Baseball has one major problem: not enough serious injuries. A lot of baseball’s so-called injuries are just “a strained this” or “a sore whatchamacallit.” In today’s culture that’s not good enough. Fans are crying out for someone to be hurt really badly.

So, to raise the injury level, what I would do is place thirty to forty land mines in the outfield; the kind of mines that spray thousands of tiny nails when they explode. Not only would this add excitement, it would also provide a refreshing element of surprise: “There’s a high, lazy fly ball to right field. O’Neill drifts over, pats his glove . . .” BOOOOOOM! “Holy fuckin’ shit! Oh, good Lord! Oh, precious, precious Lord!”

Baseball is also accused of being too slow.
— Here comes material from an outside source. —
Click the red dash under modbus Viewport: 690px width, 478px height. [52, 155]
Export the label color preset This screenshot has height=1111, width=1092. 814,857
Here’s something that would not only speed up the game but also provide a welcome opportunity for serious injuries. Like most good ideas, it’s uncomplicated: if the pitcher hits the batter with the ball, the batter is out. That’s it. A simple idea, but it could make quite a difference.

And maybe if the ball hits the batter in the head it could be a double play. I don’t know, I’m not an expert on rules. But it’s certainly worth a try. And just think: a good “control pitcher” could have a perfect game just by hitting twenty-seven guys in a row. In fact, if you had two quality pitchers out there, the fans could be out of that ballpark in half an hour, on their way home to watch football on TV. Where they could see some serious goddamn injuries.

Gettin’ My Kicks

Now, football. For many of you fans, football is already a perfect game. Its particular combination of speed, strategy, and brute force seems just right for the American psyche. But even a well-thought-out game like football can use a little help from a fun-loving guy like me.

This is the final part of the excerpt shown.